Pourquoi une naissance plus "noble" a-t-elle pu intéresser les colonnes du journal en papier local, "La Dépêche du Midi" ? Sans doute car il s'agissait de têtes couronnées.
Jusqu'alors, "La Dépêche du Midi" ne tapissait que le fond des cagettes où mon père conservait ses oignons, ou bien se retrouvait métamorphosée en globe protecteur des graines de salade montée. J'avoue que je n'y voyais alors aucun inconvénient.
Mais, ce mercredi 21 juin 1976, il en irait tout autrement sur l'utilisation du quotidien.

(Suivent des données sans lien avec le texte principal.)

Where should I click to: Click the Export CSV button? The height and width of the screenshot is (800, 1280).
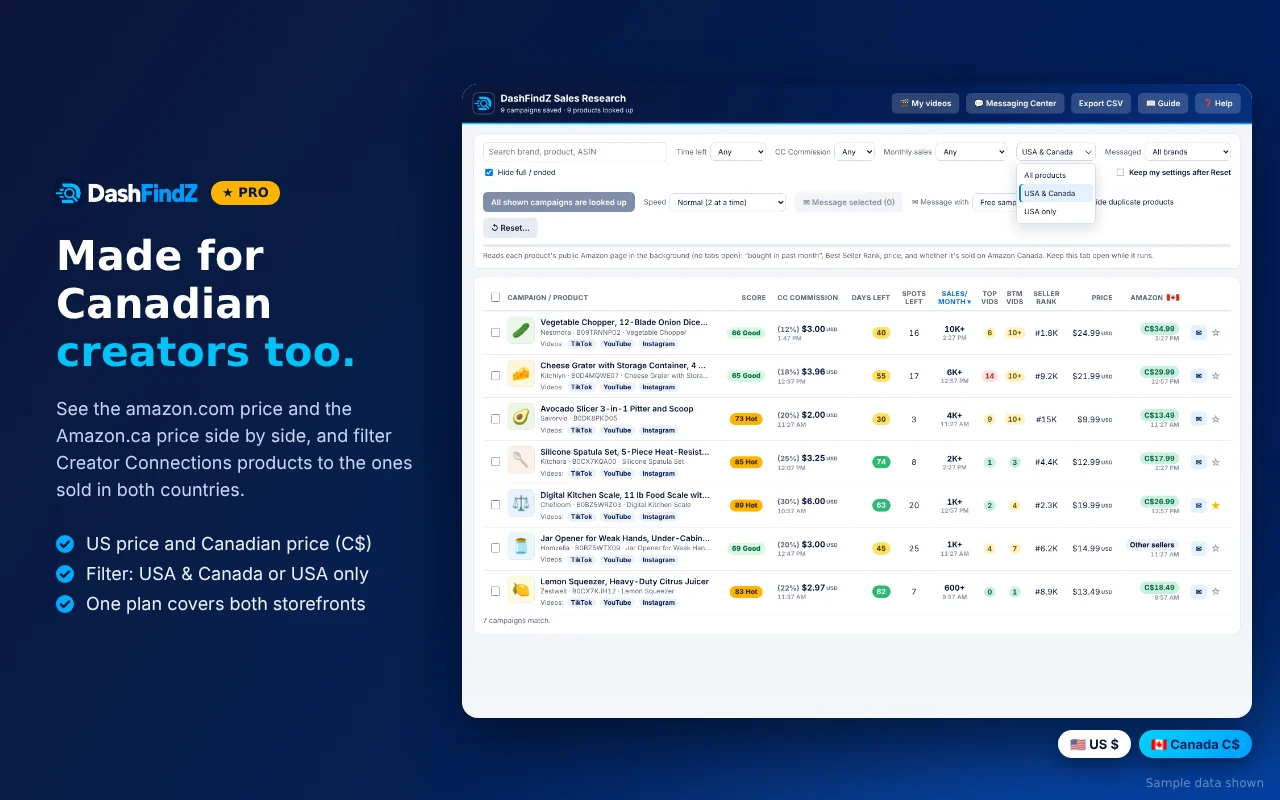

Dans un encadré trois-quarts de page, on peut lire en gros et en gras : "La nouvelle attraction du zoo de Buzet. Trois lionceaux nés sur place."
Deux photos
escortent le texte. Sur la première, Jeannette, tenant dans ses bras les trois nouvelles-nées ; Jeannette telle qu'elle apparut dans ma vie, le cheveu blanchi, l'épaule dénudée, le même tablier
de nylon que j'ai toujours vu porté par ma mère, pantalon, espadrilles aux pieds -nous sommes en été-, et le visage, resté beau, -une "gueule" de bourlingue, pas resté à végéter dans un bureau,
le bandeau de cheyenne ceignant le front, une verrue au dessus de l'arcade gauche. Jeannette version "live" et "single".

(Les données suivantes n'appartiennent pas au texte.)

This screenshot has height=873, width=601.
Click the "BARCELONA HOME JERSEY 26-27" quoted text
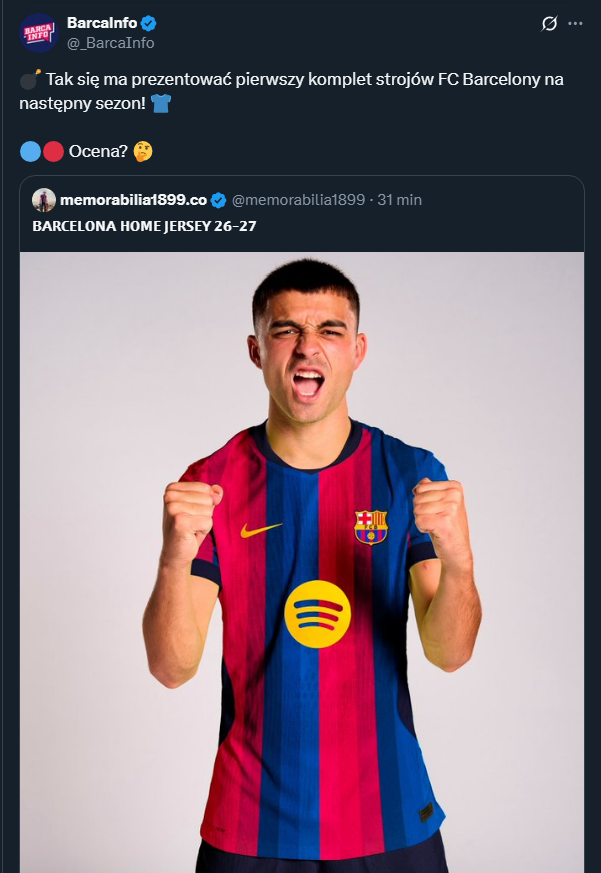144,226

Le texte, qui, curieusement n'est pas signé, dit ceci :
"Nina, Rosa et Zouina sont les noms donnés par Jeannette Mac Donald aux trois ravissants bébés lions nés le 15 juin dernier d'Apollo et de Bellone, lions d'Abyssinie, au zoo de Buzet où elle
vit depuis peu avec tous ses animaux préférés, qu'elle entoure des meilleurs soins parce qu'elle les aime et qu'ils sont depuis leur naissance ses compagnons de tous les
jours.
Le grand-père de Jeannette Mac Donald a eu droit au titre de "champion des dompteurs" de 1906 à 1922.
Elle-même a vécu la vie grisante du cirque. Elle présentait un groupe de dix lions et lionnes. De cette époque, elle porte encore, aux tempes et près du coup, les quatre cicatrices des crocs de la lionne Rachel.

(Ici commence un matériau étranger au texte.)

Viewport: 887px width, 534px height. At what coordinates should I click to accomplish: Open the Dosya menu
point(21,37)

Elle se prive pour ses animaux et garde un excellent souvenir des disparus, dont la tigresse Uhlah, présentée notamment à une des émissions radiophoniques de Jean-Jacques Vital, au cours de laquelle Jeannette Mac Donald a monté et descendu sur le ventre un escalier, entraînée accidentellement par cette tigresse Uhlah qui avait une conception personnelle du baiser qu'elle devait accorder à un humain dans ce numéro.
Si au cours des vacances, vous avez un itinéraire proche de la forêt de Buzet, entre Toulouse et Albi, près de route nationale 88 et du golf de Palmola, sur la commune de Buzet-sur-Tarn, venez sous les ombrages voir les bébés lionnes, les fauves, les oiseaux, et bavarder avec la dompteuse Jeannette Mac Donald, tandis que vos enfants se distrairont avec les jeux de plein air ou caresseront chevrettes, lapins nains, mouflons et autres amis des enfants.
Au besoin, faites le détour, vous ne le regretterez pas.
Avec un peu de chance et de la gentillesse, vous pourrez peut-être obtenir de Jeannette Mac Donald l'autorisation de tenir un bébé lion dans vos bras... le temps d'une photo".
Justement, la deuxième photo publiée donne à voir une scène touchante et étonnante, où les trois fauves pacifiques jouent avec un petit chien et ainsi légendée : "Le petit chien dont la mère allaite les trois fauves est un bon compagnon de jeu."
L'article a été
pieusement découpé, puis collé sur une papier peint, lui-même collé sur le couvercle d'une cagette. Histoire de faire un sort aux oignons.
"La Dépêche du Midi" 21 juillet 1976.